The crown at 12 o’clock is very accessible, making the watch easy to set and rewind. The Caliber 17BM03 has a ten-day power reserve and an arming system composed of a patented spherical differential that lets the user wind up the movement twice as fast. One characteristic trait of the Bovet timekeepers is the crown integrated in the hinged ring without any visible lugs, the way one would do with a pocket watch. The elements of the middle case end in a rubber strap with alcantara leather lining, which prolongs the feeling of lightness and adds a sportive touch to the whole thing. This kind of design means that the watch is comfortable to wear irrespective of the case diameter and the dimension of the lugs. Thanks to these ergonomics, the watch can fit anyone’s wrist, large or small.

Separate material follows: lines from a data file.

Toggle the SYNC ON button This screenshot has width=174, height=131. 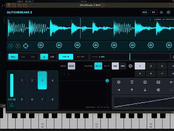coord(66,57)
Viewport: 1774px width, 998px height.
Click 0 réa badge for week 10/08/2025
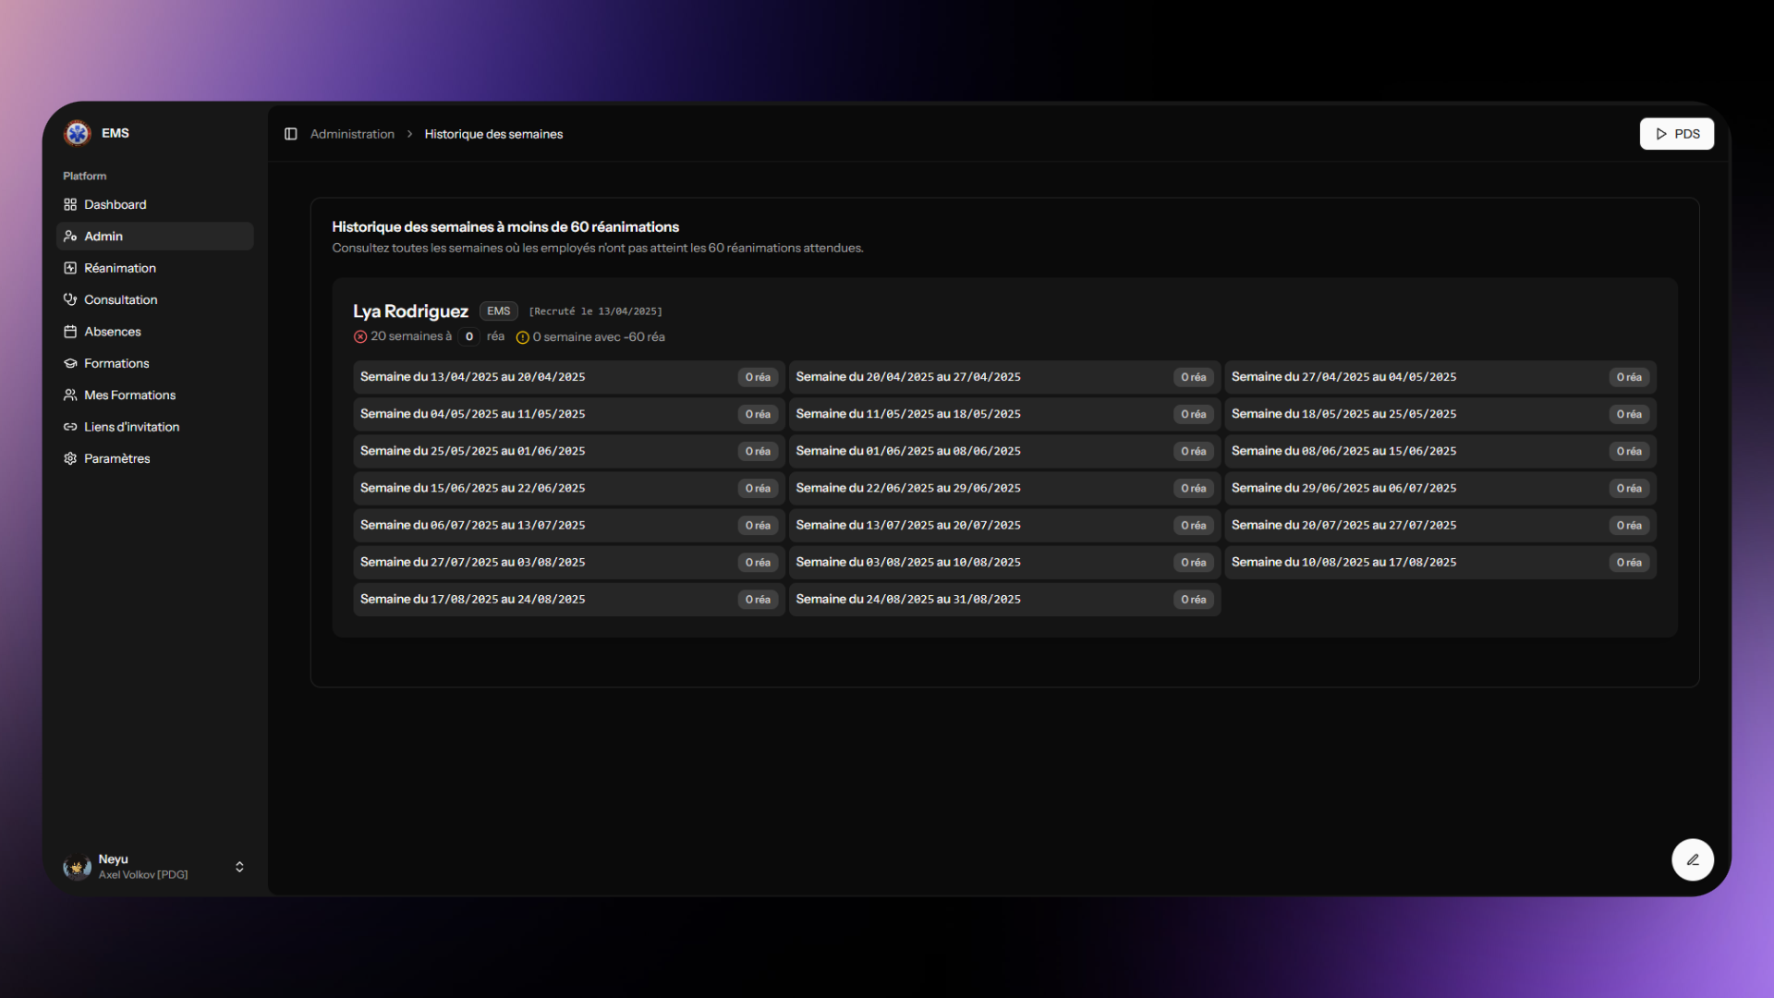[1628, 563]
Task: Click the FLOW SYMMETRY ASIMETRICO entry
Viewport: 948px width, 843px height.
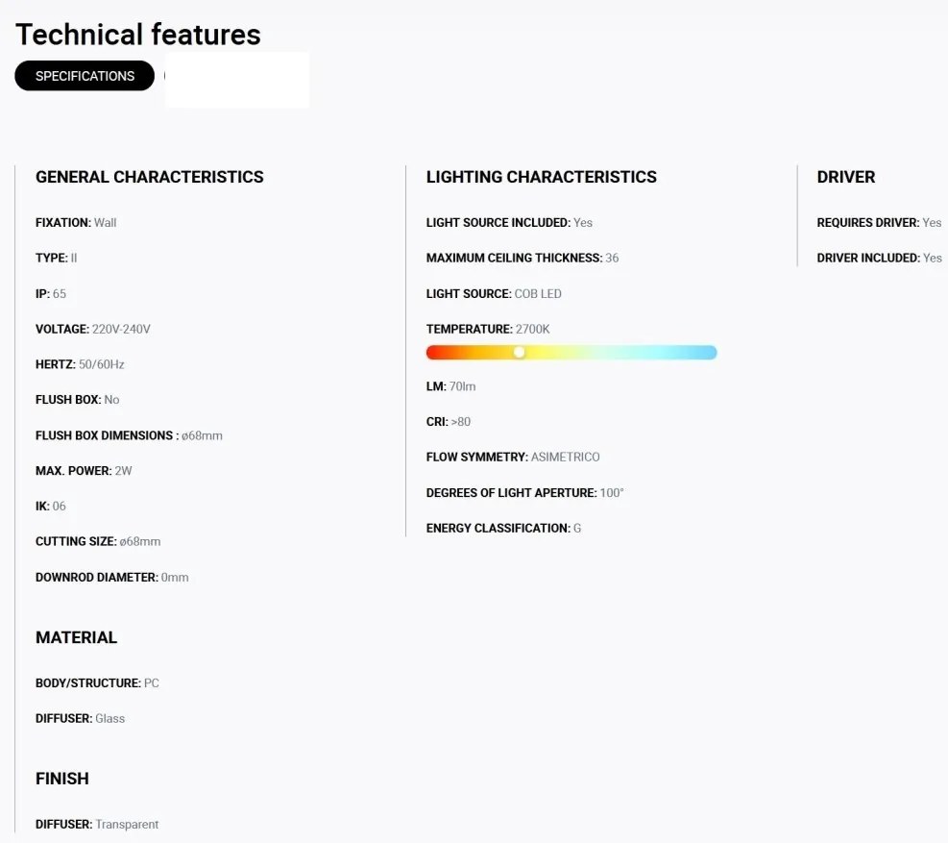Action: (x=513, y=457)
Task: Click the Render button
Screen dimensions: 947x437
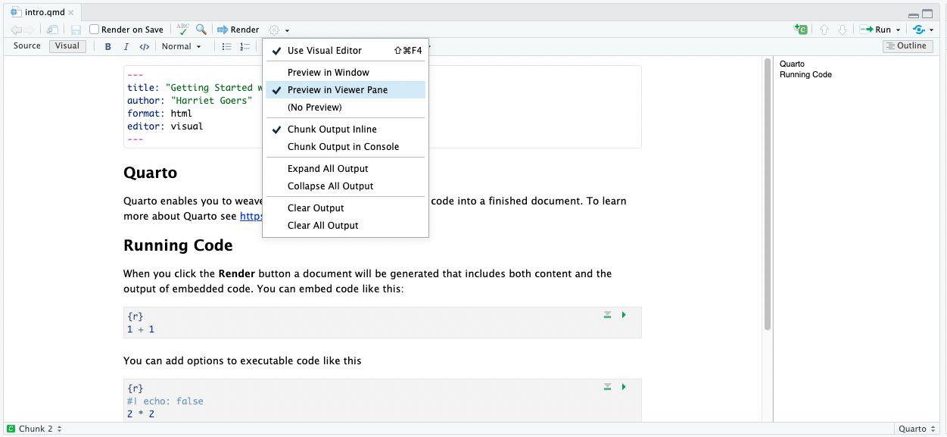Action: pos(238,30)
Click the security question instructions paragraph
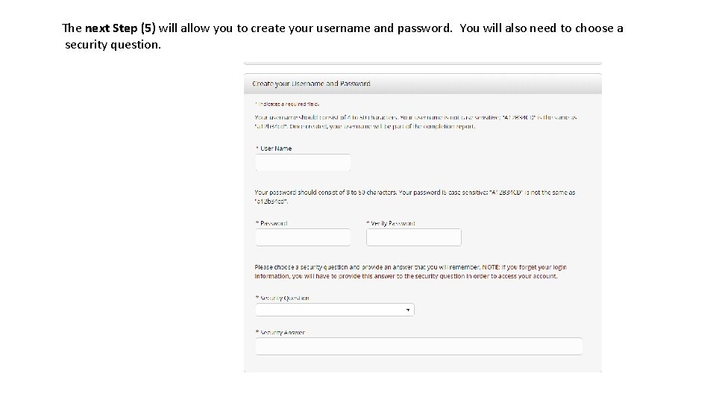Screen dimensions: 716x403 (x=410, y=272)
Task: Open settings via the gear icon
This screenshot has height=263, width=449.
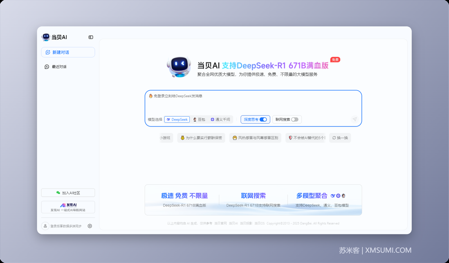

As mentioned above, the readability of the displays (hours, minutes and power reserve) is perfect. The two dials contrast color-wise with the other components. The next thing to draw the eye is the patented double-sided flying tourbillon. Never has a tourbillon seemed so free in its cage, thanks to the single bridge and the particular arrangement of the escapement and hairspring on both sides of the central attachment…
After uncovering what amounts to the very essence of this timekeeper, namely its functionalities, the wearer will by and by have the privilege of noticing some of the architectural subtleties and the outstanding care given to the finishing:shot blasting, rolling, perlage, côtes de Genève, hand-chamfering... it's a list of separate operations that looks like a full inventory of competencies, because each part is subjected to a specific treatment. In spite of this enormous care, the watch as a whole exudes a deep feeling of sobriety. When it comes to colors, it’s the grays that appear in an enlarged spectrum: thirty-four different hues in all, from almost black to almost white.
The flying tourbillon OttantaSei is available in three versions, pink gold, titanium and DLC black titanium and a limited number of eighty-six pieces in total. The titanium versions have a slightly more sportive look, but by contrast, the pink gold ones have a different energy, more radical even instinctual.
Transparency and lightness? These were the specifications at the start. By investing so much in following the two initial guidelines, the teams at the Bovet manufacture and Pininfarina pooled their energies and created an exceptional timepiece that combines rigor and performance.